Rewrite the items below, changing every "Screen dimensions" to "Display size" and leaving all other text unchanged.

• • • • • • •

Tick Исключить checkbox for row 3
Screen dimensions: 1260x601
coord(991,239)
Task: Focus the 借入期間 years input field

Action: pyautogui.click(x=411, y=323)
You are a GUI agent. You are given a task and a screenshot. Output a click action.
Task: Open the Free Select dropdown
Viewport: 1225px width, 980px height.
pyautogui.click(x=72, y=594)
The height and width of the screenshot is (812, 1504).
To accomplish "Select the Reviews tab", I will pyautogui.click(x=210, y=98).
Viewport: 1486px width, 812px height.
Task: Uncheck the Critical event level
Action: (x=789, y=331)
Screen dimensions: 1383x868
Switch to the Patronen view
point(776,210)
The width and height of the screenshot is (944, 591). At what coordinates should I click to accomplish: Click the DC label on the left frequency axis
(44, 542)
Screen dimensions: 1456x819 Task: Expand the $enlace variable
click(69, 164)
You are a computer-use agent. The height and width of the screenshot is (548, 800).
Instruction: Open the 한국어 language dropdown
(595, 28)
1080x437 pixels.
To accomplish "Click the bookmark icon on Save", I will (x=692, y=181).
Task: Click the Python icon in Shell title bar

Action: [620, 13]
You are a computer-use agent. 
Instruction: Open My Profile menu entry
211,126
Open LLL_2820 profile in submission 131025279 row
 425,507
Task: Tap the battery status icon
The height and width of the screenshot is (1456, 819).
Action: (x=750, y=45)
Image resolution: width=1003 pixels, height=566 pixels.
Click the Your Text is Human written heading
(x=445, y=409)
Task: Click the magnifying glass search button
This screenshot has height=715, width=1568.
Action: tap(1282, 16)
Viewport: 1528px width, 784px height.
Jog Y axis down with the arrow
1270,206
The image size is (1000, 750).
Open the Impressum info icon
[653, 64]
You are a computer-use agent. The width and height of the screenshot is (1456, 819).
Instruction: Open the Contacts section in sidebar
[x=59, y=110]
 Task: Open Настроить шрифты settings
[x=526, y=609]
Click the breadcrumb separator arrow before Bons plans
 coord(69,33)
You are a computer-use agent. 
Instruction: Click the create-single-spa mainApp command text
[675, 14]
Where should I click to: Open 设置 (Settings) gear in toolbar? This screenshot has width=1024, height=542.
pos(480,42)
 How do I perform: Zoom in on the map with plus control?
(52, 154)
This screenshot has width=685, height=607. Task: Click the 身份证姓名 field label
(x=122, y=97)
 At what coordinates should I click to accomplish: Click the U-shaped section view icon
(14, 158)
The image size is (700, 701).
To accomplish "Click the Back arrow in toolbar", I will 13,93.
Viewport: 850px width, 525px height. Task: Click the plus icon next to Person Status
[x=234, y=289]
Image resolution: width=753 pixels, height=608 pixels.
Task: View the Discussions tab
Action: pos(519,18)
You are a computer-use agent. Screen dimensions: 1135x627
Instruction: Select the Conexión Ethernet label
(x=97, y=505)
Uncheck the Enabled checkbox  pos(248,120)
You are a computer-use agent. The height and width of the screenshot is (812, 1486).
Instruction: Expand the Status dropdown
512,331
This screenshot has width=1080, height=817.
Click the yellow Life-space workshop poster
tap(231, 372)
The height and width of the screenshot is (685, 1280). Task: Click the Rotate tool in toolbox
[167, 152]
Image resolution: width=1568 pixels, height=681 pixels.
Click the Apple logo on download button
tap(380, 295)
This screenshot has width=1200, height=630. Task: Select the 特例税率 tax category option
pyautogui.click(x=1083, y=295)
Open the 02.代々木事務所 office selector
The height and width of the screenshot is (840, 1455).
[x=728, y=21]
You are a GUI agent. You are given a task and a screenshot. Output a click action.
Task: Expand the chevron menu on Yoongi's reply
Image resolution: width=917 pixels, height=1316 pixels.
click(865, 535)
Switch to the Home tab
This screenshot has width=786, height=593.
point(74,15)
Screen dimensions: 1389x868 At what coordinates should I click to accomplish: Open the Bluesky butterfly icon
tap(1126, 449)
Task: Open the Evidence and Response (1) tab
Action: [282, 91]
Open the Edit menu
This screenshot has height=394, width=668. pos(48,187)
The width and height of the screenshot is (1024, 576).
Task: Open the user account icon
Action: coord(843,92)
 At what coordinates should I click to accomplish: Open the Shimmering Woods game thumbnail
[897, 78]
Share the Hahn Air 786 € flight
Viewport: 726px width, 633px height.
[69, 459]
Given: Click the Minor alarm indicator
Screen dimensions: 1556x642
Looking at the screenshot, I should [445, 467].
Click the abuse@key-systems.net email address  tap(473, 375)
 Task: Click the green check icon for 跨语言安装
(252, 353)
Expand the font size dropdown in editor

• • • • • • •

▶ [The solution]:
Tick Исключить checkbox for row 3
Display size: 1260x601
coord(991,239)
Task: Focus the 借入期間 years input field

Action: pyautogui.click(x=411, y=323)
You are a GUI agent. You are given a task and a screenshot. Output a click action.
Task: Open the Free Select dropdown
Viewport: 1225px width, 980px height.
pyautogui.click(x=72, y=594)
The height and width of the screenshot is (812, 1504).
To accomplish "Select the Reviews tab", I will pyautogui.click(x=210, y=98).
Viewport: 1486px width, 812px height.
Task: Uncheck the Critical event level
Action: (x=789, y=331)
Display size: 1383x868
Switch to the Patronen view
point(776,210)
The width and height of the screenshot is (944, 591). At what coordinates should I click to accomplish: Click the DC label on the left frequency axis
(44, 542)
Display size: 1456x819 Task: Expand the $enlace variable
click(69, 164)
You are a computer-use agent. The height and width of the screenshot is (548, 800).
Instruction: Open the 한국어 language dropdown
(595, 28)
1080x437 pixels.
To accomplish "Click the bookmark icon on Save", I will (x=692, y=181).
Task: Click the Python icon in Shell title bar

Action: [620, 13]
You are a computer-use agent. 
Instruction: Open My Profile menu entry
211,126
Open LLL_2820 profile in submission 131025279 row
 425,507
Task: Tap the battery status icon
The height and width of the screenshot is (1456, 819).
Action: (x=750, y=45)
Image resolution: width=1003 pixels, height=566 pixels.
Click the Your Text is Human written heading
(x=445, y=409)
Task: Click the magnifying glass search button
This screenshot has height=715, width=1568.
Action: tap(1282, 16)
Viewport: 1528px width, 784px height.
Jog Y axis down with the arrow
1270,206
The image size is (1000, 750).
Open the Impressum info icon
[653, 64]
You are a computer-use agent. The width and height of the screenshot is (1456, 819).
Instruction: Open the Contacts section in sidebar
[x=59, y=110]
 Task: Open Настроить шрифты settings
[x=526, y=609]
Click the breadcrumb separator arrow before Bons plans
 coord(69,33)
You are a computer-use agent. 
Instruction: Click the create-single-spa mainApp command text
[675, 14]
Where should I click to: Open 设置 (Settings) gear in toolbar? This screenshot has width=1024, height=542.
pos(480,42)
 How do I perform: Zoom in on the map with plus control?
(52, 154)
This screenshot has width=685, height=607. Task: Click the 身份证姓名 field label
(x=122, y=97)
 At what coordinates should I click to accomplish: Click the U-shaped section view icon
(14, 158)
The image size is (700, 701).
To accomplish "Click the Back arrow in toolbar", I will 13,93.
Viewport: 850px width, 525px height. Task: Click the plus icon next to Person Status
[x=234, y=289]
Image resolution: width=753 pixels, height=608 pixels.
Task: View the Discussions tab
Action: pos(519,18)
You are a computer-use agent. Display size: 1135x627
Instruction: Select the Conexión Ethernet label
(x=97, y=505)
Uncheck the Enabled checkbox  pos(248,120)
You are a computer-use agent. The height and width of the screenshot is (812, 1486).
Instruction: Expand the Status dropdown
512,331
This screenshot has width=1080, height=817.
Click the yellow Life-space workshop poster
tap(231, 372)
The height and width of the screenshot is (685, 1280). Task: Click the Rotate tool in toolbox
[167, 152]
Image resolution: width=1568 pixels, height=681 pixels.
Click the Apple logo on download button
tap(380, 295)
This screenshot has width=1200, height=630. Task: Select the 特例税率 tax category option
pyautogui.click(x=1083, y=295)
Open the 02.代々木事務所 office selector
The height and width of the screenshot is (840, 1455).
[x=728, y=21]
You are a GUI agent. You are given a task and a screenshot. Output a click action.
Task: Expand the chevron menu on Yoongi's reply
Image resolution: width=917 pixels, height=1316 pixels.
click(865, 535)
Switch to the Home tab
This screenshot has width=786, height=593.
point(74,15)
Display size: 1389x868 At what coordinates should I click to accomplish: Open the Bluesky butterfly icon
tap(1126, 449)
Task: Open the Evidence and Response (1) tab
Action: [282, 91]
Open the Edit menu
This screenshot has height=394, width=668. pos(48,187)
The width and height of the screenshot is (1024, 576).
Task: Open the user account icon
Action: coord(843,92)
 At what coordinates should I click to accomplish: Open the Shimmering Woods game thumbnail
[897, 78]
Share the Hahn Air 786 € flight
Viewport: 726px width, 633px height.
[69, 459]
Given: Click the Minor alarm indicator
Display size: 1556x642
Looking at the screenshot, I should [445, 467].
Click the abuse@key-systems.net email address  tap(473, 375)
 Task: Click the green check icon for 跨语言安装
(252, 353)
Expand the font size dropdown in editor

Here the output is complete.